Stored dataset items
****

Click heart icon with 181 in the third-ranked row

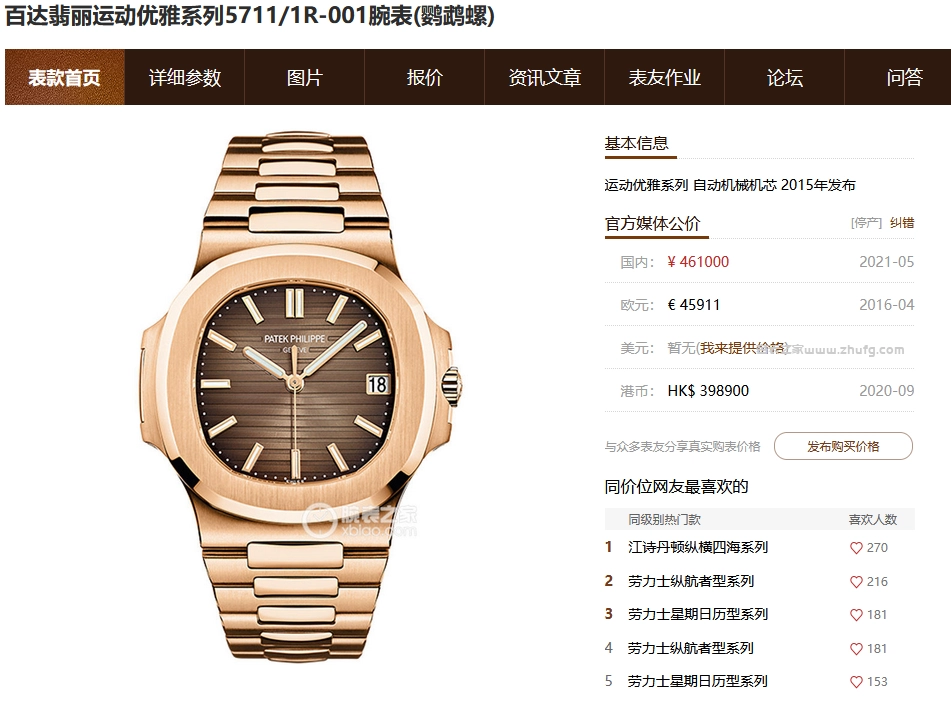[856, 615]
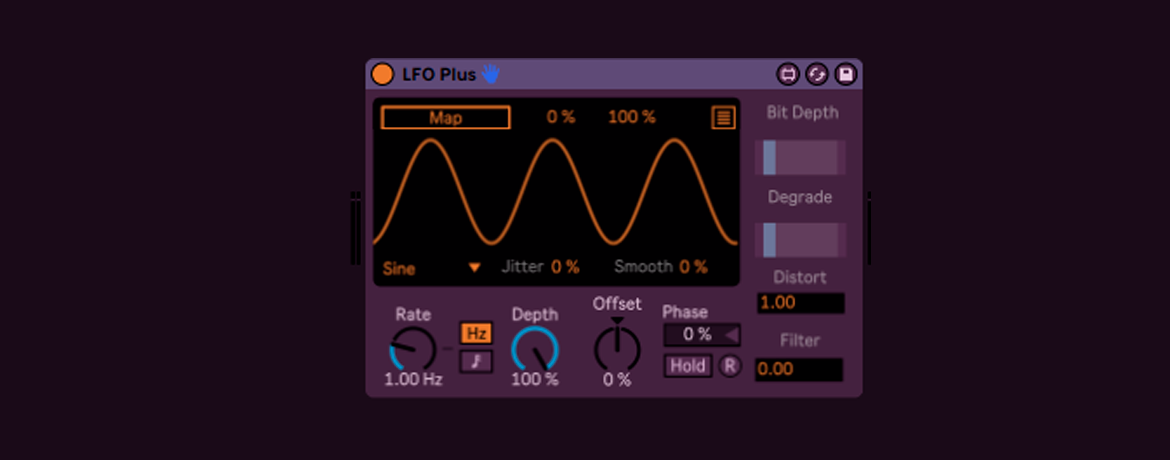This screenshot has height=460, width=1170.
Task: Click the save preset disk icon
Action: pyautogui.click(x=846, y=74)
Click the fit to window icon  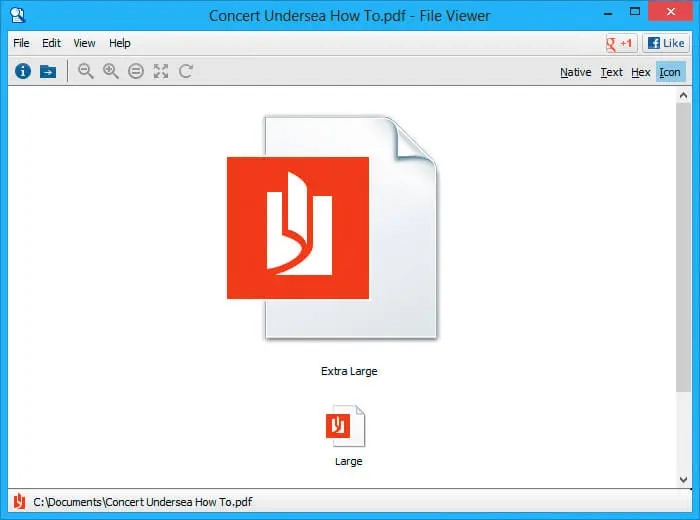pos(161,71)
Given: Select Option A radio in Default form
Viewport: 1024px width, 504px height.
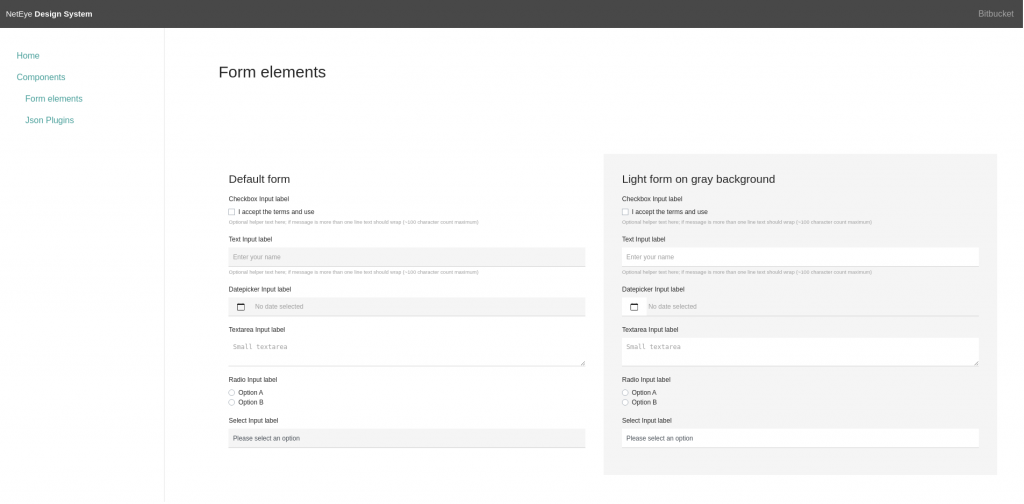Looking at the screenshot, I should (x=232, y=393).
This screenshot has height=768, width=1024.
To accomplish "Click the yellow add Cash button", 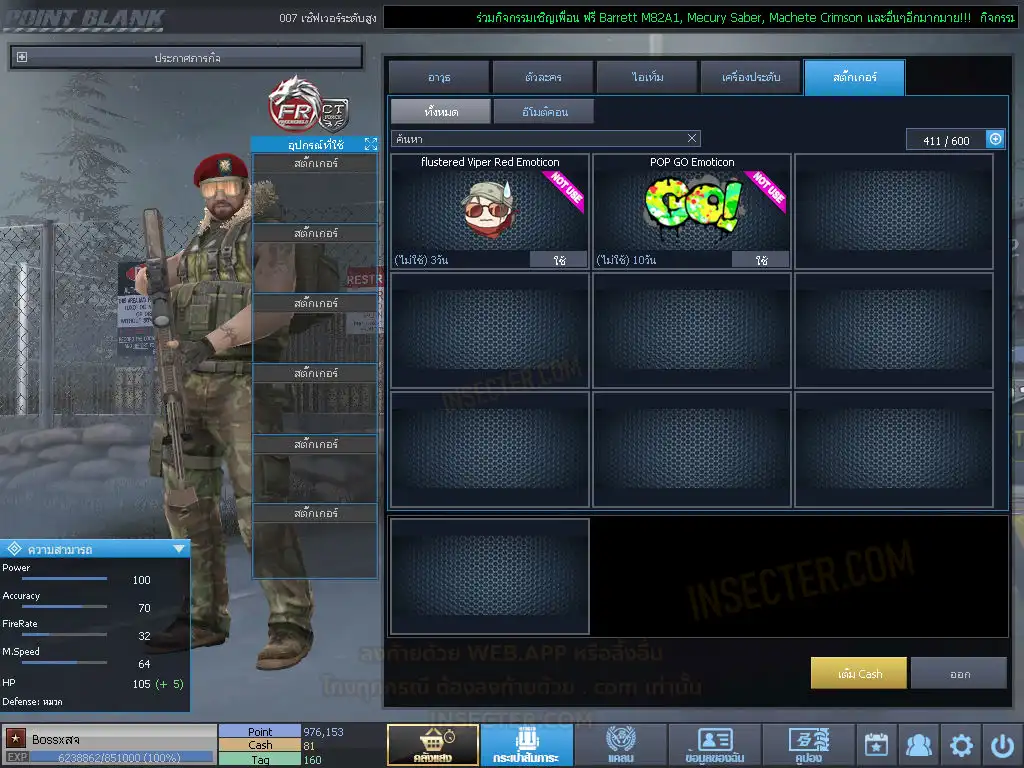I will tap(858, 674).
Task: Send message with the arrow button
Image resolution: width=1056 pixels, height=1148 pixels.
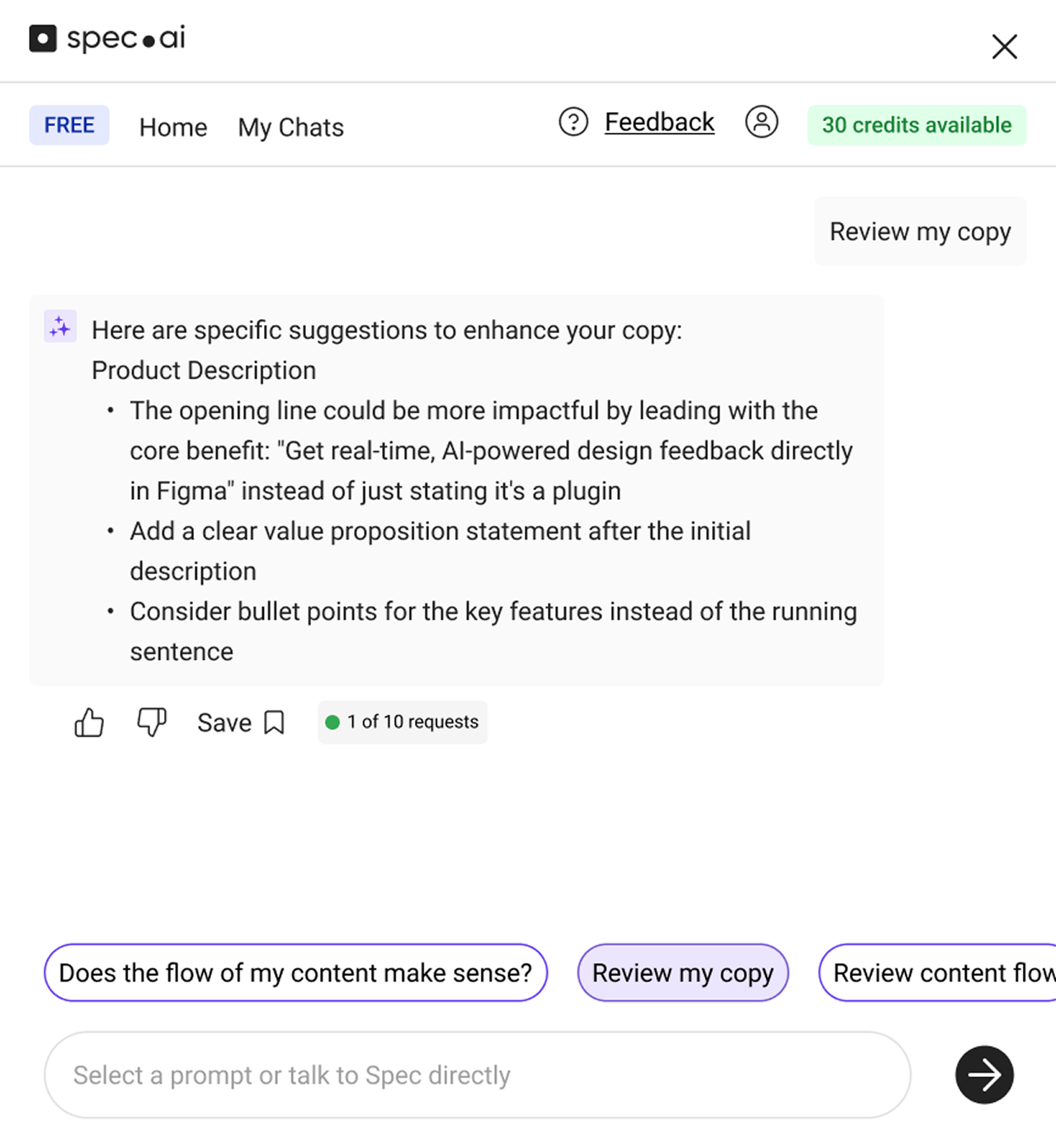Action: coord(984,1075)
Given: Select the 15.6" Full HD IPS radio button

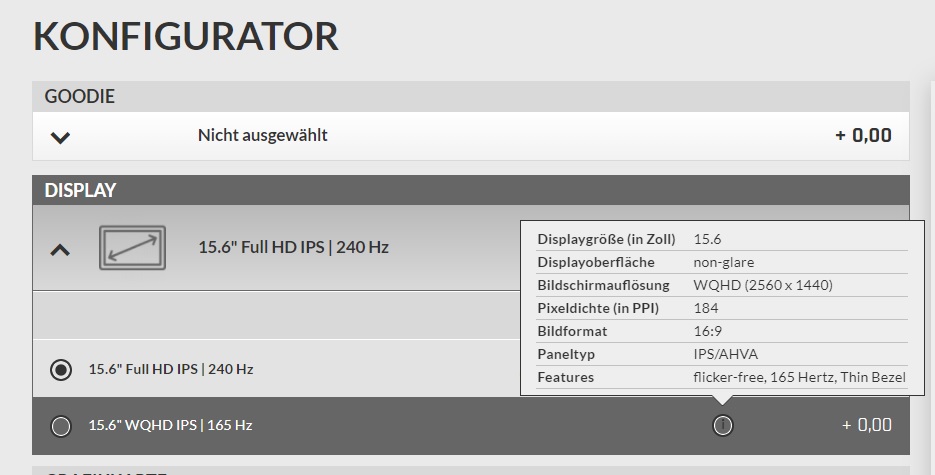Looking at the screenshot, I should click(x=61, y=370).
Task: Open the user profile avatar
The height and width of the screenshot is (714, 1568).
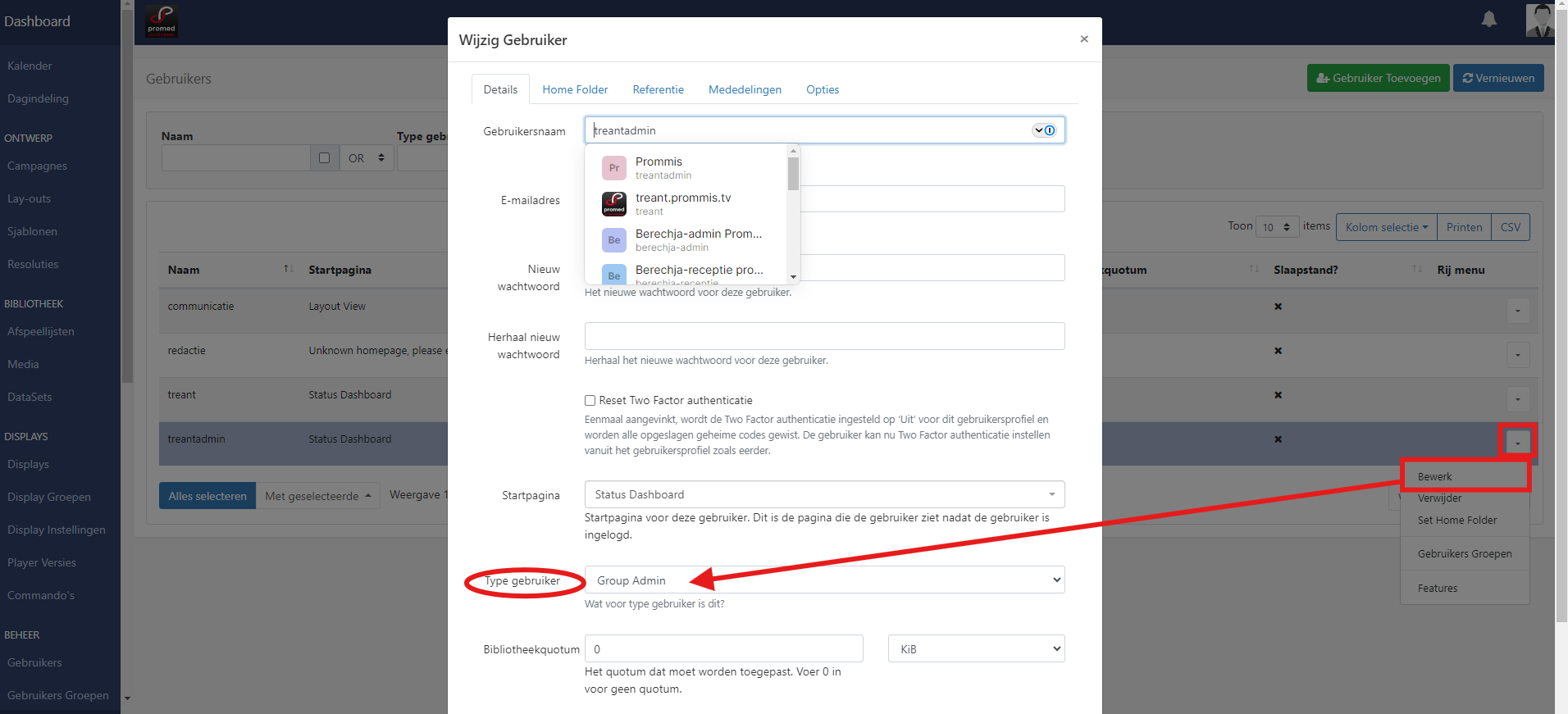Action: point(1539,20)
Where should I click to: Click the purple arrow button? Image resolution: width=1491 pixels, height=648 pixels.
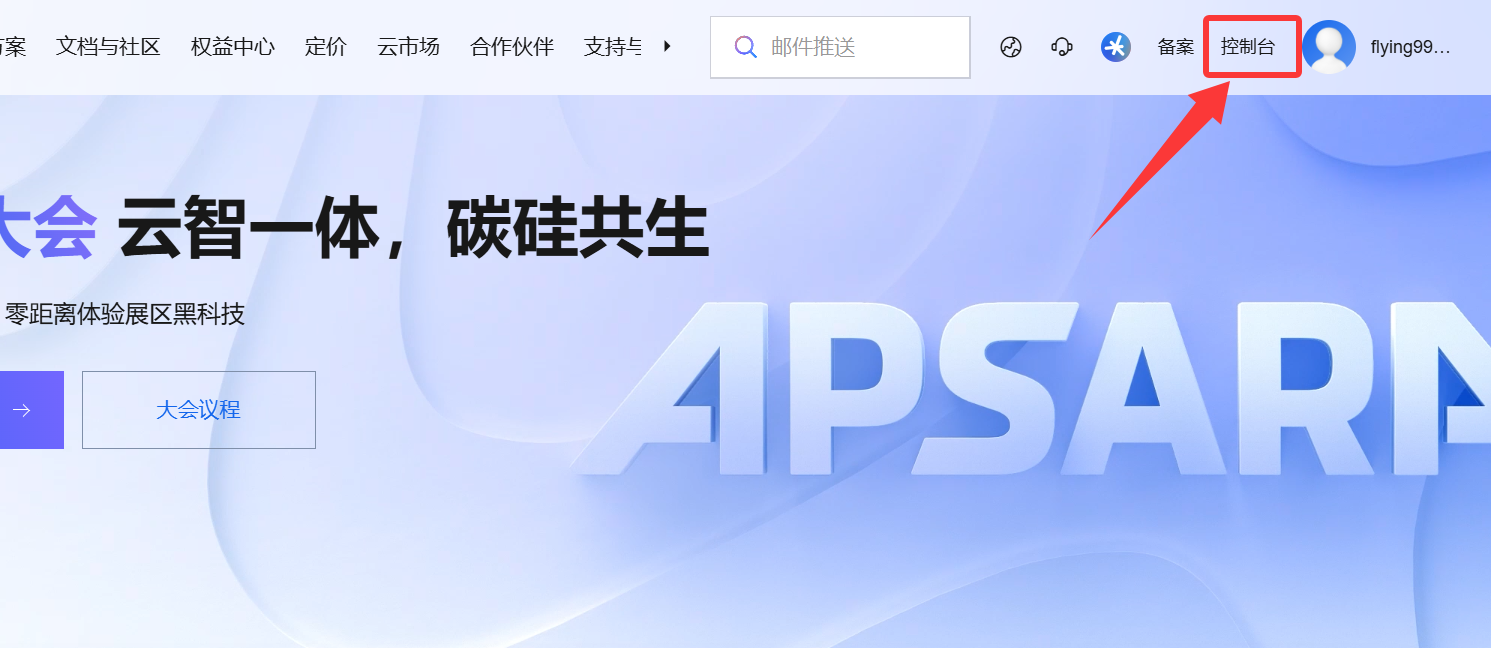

****

[Exercise details] For each line above that carries the word "arrow", copy it out.

[Written answer]
Task: Send message with the arrow button
Where should I click to: Click the purple arrow button? Image resolution: width=1491 pixels, height=648 pixels.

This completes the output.